▶ PROBLEM STATEMENT
Swap "Chicago" for "Denver" in the listing from the line containing "Task: Click output row Chicago 09:35:21" through the end, and write out only those lines with the rest unchanged. Omit the pictures.

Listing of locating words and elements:
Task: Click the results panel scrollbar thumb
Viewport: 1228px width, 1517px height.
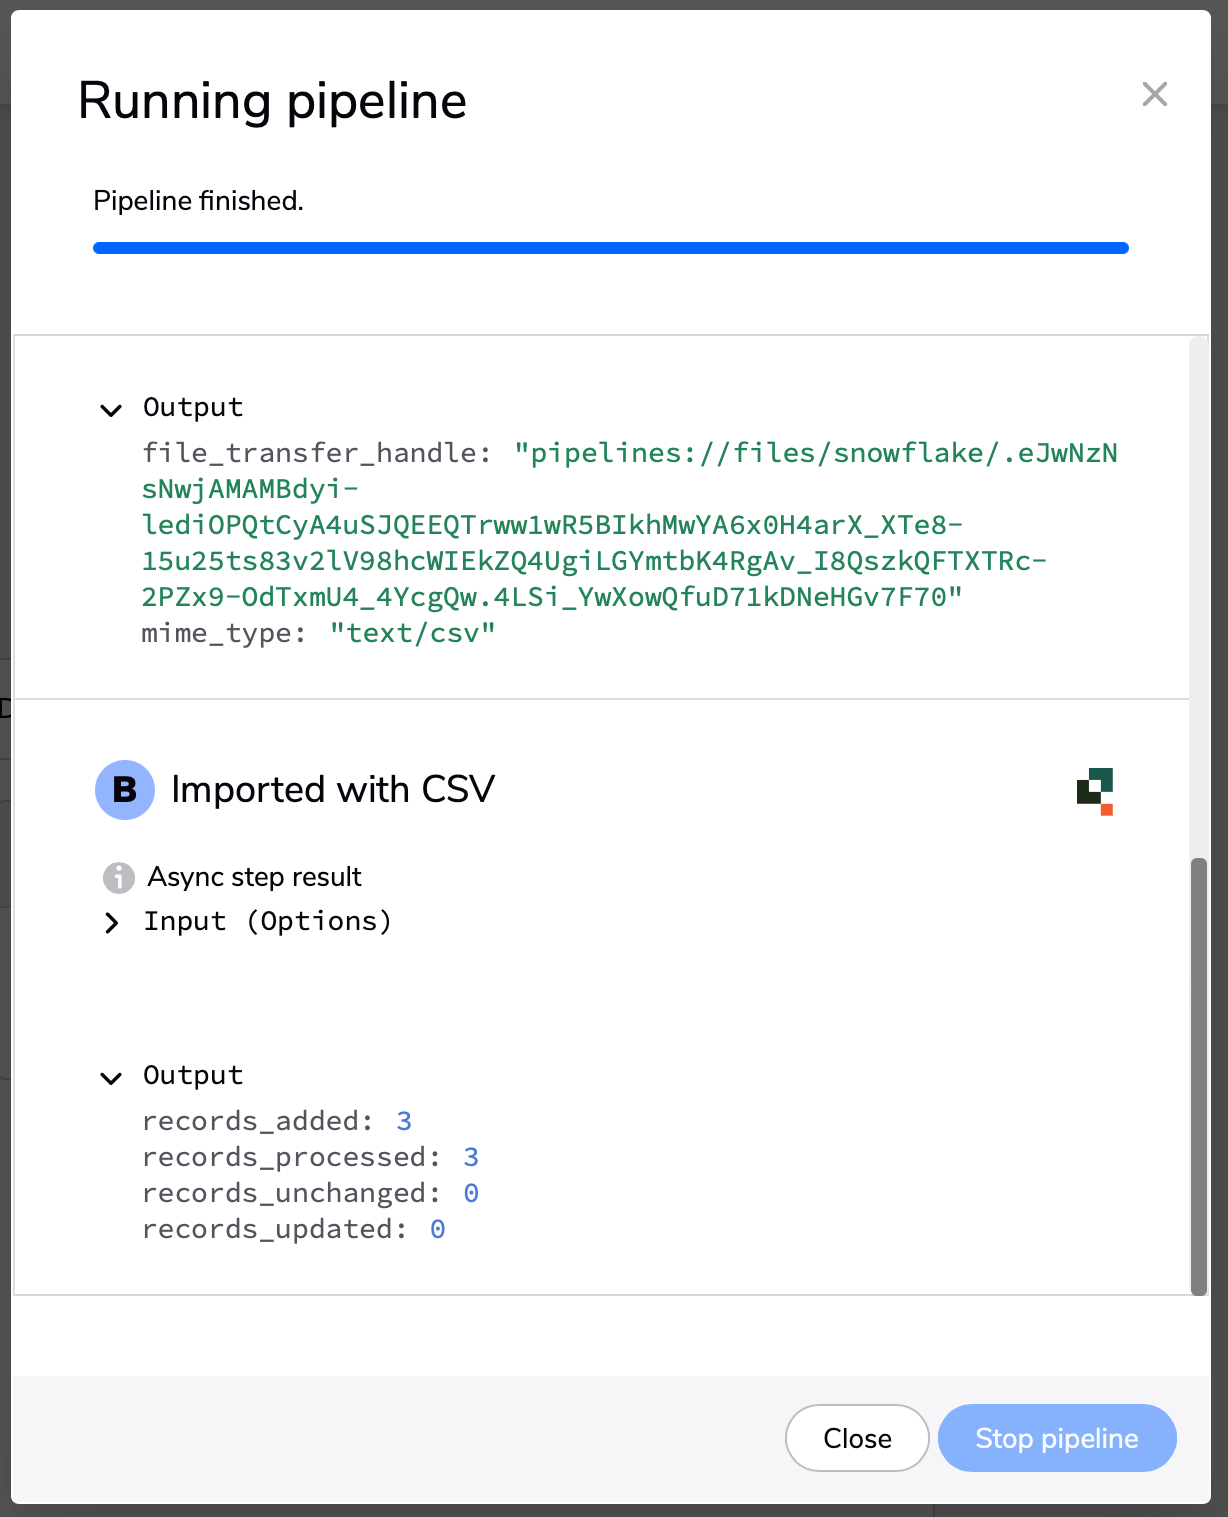Action: click(x=1199, y=1076)
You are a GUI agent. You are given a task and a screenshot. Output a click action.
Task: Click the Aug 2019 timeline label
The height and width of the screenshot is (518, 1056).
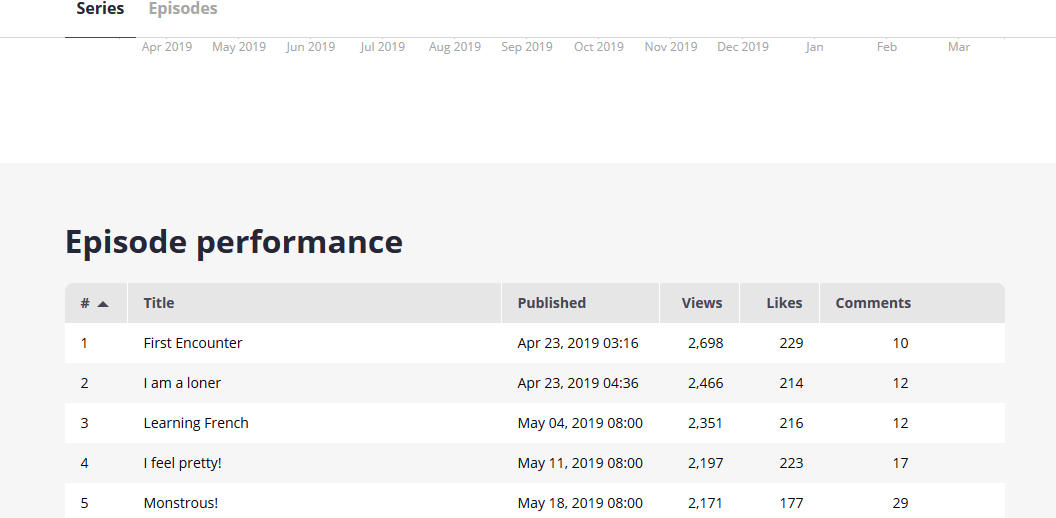pyautogui.click(x=455, y=47)
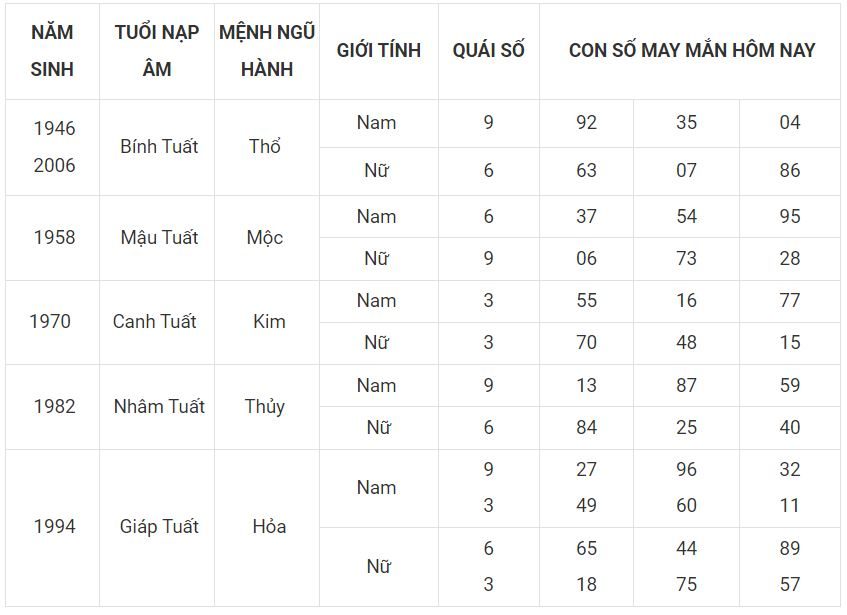
Task: Click CON SỐ MAY MẮN HÔM NAY header
Action: [x=691, y=51]
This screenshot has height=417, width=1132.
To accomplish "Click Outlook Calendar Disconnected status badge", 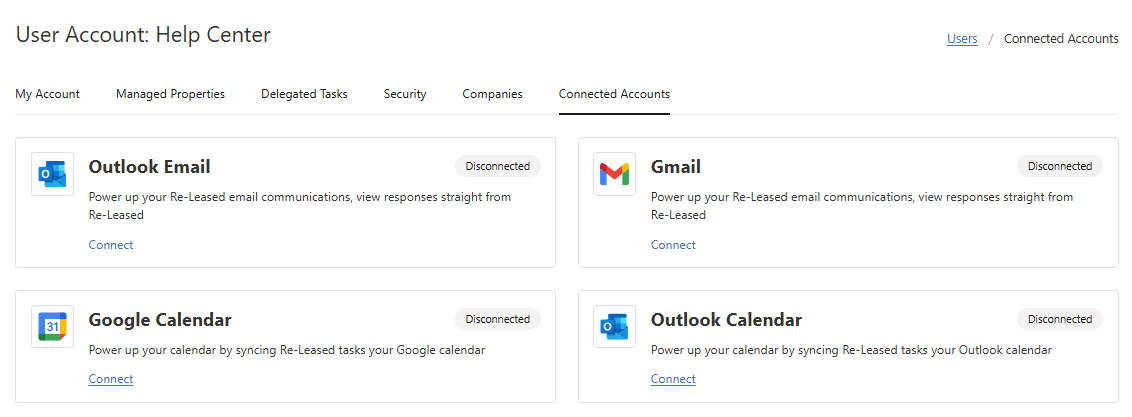I will (1059, 319).
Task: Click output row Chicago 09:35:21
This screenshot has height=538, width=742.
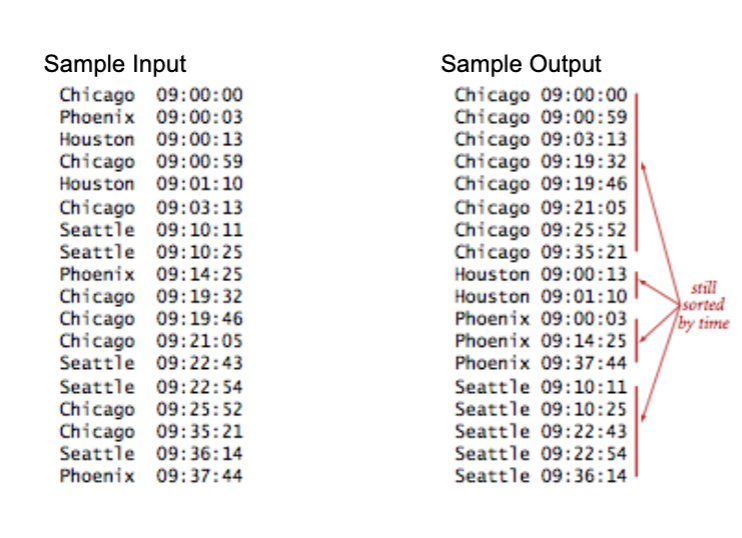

▶ RESULT OF THIS EXERCISE
Task: Click output row Denver 09:35:21
This screenshot has height=538, width=742.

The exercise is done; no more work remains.